── Texto para leer ──
Si usted desea adoptar un mexicano, tenga en cuenta que el chile será compañero de toda su vida. El chile se puede administrar de varias maneras, para bien y para mal. Por ejemplo, el chile es excelente remedio ancestral para dolencias de moda por hipocondrias propias y ajenas, especialmente aquéllas que se hacen presentes en la infancia, por lo que se recomienda seguir los siguientes pasos.
Primer paso: si en la escuela su mexicano es diagnosticado con déficit de atención, todos los días póngale en la lonchera unas enchiladas bien picositas, rojas, verdes, potosinas, etc. Está comprobado que las enchiladas ponen a punto el cuerpo, el ardor en los belfos hará que su mexicano fije la mirada al frente y evitará que platique como siempre con el de al lado.
───
── Información proporcionada ──
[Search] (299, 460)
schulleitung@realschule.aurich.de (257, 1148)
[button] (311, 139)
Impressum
───
### Con la información
a) Escribe sin ningún cambio el fragmento del texto sobre el chile que va desde "Si usted desea" hasta "de al lado.".
b) Retoma el texto sobre el chile y continúalo a partir de su última oración.

### Lista de respuestas
a)
Si usted desea adoptar un mexicano, tenga en cuenta que el chile será compañero de toda su vida. El chile se puede administrar de varias maneras, para bien y para mal. Por ejemplo, el chile es excelente remedio ancestral para dolencias de moda por hipocondrias propias y ajenas, especialmente aquéllas que se hacen presentes en la infancia, por lo que se recomienda seguir los siguientes pasos.
Primer paso: si en la escuela su mexicano es diagnosticado con déficit de atención, todos los días póngale en la lonchera unas enchiladas bien picositas, rojas, verdes, potosinas, etc. Está comprobado que las enchiladas ponen a punto el cuerpo, el ardor en los belfos hará que su mexicano fije la mirada al frente y evitará que platique como siempre con el de al lado.

b)
Segundo paso: si las doctas personas de la escuela le hablan un día y le dicen que su mexicano sufre de hiperactividad, todos los días póngale en la lonchera un botecito de chamoy, varios Miguelitos, Pelones y sobrecitos de Valentina, el ardor estomacal, en un comienzo, y las úlceras, después, ayudarán a que su mexicano halle sosiego y le baje las revoluciones al ánimo chocarrero y molón.
Tercer paso: si un día su mexicano es acusado de tener conductas desafiantes, todos los días póngale en la lonchera un pequeño toper con chiles serranos bien toreados para que les pegue unas mordidas cada que se le descomponga el ánimo, una enchilada sustituirá a la otra, no falla.
Preguntas frecuentes: ¿El mexicano es chilero? Sí. ¿El mexicano es chileno? No. ¿El mexicano es chilesco? Depende.